Dear God, That’s a Long Time

In October of 2016, I published my first newsletter. Since then, I have finished 1 blog post, 0 short stories and 0 novels. This newsletter is the only substantial writing I’ve done that wasn’t work-related (where I do a lot of writing).

I can’t blame COVID-19, because that’s only been an impediment for 2 of those years. I can’t blame my brain tumor, because that didn’t happen until 2018.

I have not been writing the newsletter instead of those other things that ostensibly amount to my raison d’être, but the evidence is clear: I have not been writing fiction. I have only been writing this.

Sidebar: I have also been writing work-related material, as my primary job is as a content writer. The muscle gets exercise.

I started out writing these newsletters as an exercise to keep my juices flowing. I’ve learned a lot about myself in the intervening years since I wrote the first issue, which I called a pamphlet. Here it is:

The Collected Foremania
Pamphlet 1: “Debate”
⚡️Mr. Foreman’s Amazing Electric Ephemera⚡️ “Guaranteed to take no longer to be read than takes a single cup of coffee to be drunk…
Read more
 

If this newsletter seems disconnected, that’s because I’ve been writing a lot of different things and said to myself “this is newsletter content!” and then set it aside. I collect it here tonight for you to enjoy and to clear my drafts, as it were.

Pretending to Play

In 8th grade or so, we were given the choice between band and gym. Terrorized by communal showers and sports I didn’t understand, I chose band. I didn’t play an instrument during middle school band, but I was there for every practice, and I took a baritone home every night and enjoyed the travel of the keys for a few minutes before putting it away. During recitals, I pretended to play. If anybody noticed that my tuba never made a noise, they didn’t say anything.

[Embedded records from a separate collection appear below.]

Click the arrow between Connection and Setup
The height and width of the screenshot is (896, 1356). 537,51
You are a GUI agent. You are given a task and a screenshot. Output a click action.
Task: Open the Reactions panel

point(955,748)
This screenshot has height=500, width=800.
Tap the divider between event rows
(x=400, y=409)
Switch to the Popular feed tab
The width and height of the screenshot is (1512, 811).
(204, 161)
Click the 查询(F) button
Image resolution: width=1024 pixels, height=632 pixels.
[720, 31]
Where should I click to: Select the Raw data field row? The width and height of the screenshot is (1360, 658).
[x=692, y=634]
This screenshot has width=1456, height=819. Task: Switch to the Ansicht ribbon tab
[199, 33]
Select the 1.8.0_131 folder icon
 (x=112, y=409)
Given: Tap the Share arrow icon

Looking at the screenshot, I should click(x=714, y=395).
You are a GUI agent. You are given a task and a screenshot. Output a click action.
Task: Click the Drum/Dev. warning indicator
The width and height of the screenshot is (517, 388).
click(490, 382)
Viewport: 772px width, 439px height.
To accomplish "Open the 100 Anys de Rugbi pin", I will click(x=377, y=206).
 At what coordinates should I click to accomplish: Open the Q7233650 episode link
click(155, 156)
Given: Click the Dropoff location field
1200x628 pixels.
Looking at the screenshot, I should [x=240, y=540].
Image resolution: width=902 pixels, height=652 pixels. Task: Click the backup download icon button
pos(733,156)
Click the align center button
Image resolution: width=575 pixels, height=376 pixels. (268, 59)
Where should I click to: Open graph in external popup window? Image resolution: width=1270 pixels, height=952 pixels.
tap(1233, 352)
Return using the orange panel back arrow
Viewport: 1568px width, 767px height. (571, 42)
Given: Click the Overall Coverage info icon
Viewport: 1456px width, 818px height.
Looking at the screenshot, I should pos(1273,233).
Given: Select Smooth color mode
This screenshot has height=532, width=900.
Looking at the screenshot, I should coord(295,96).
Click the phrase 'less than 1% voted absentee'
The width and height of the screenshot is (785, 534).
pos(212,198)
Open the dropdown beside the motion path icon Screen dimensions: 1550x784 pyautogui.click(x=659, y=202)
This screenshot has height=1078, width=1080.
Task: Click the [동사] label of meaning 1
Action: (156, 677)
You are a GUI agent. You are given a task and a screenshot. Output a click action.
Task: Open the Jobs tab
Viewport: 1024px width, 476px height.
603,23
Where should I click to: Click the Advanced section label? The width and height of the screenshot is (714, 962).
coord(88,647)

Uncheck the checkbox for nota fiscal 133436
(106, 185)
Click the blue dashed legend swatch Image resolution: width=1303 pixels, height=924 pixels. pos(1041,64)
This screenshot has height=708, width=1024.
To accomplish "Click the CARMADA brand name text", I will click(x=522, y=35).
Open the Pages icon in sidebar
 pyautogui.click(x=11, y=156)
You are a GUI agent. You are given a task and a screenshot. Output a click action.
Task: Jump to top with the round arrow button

For reasons I don’t remember, I played football in 8th grade. We never scored a touchdown. I played for an entire season and never learned what a down was. I didn’t understand any of the rules. I ran fast when they told me to, and threw my body against people I was told to throw it against. I was told to listen for audibles. I didn’t know what those were. I faked it. Nobody noticed.

I played on offensive, defense, special teams. I was good at it. I hated every minute.

The list of things I hated about the experience is also a list of waypoints through my 12 year old mental geography.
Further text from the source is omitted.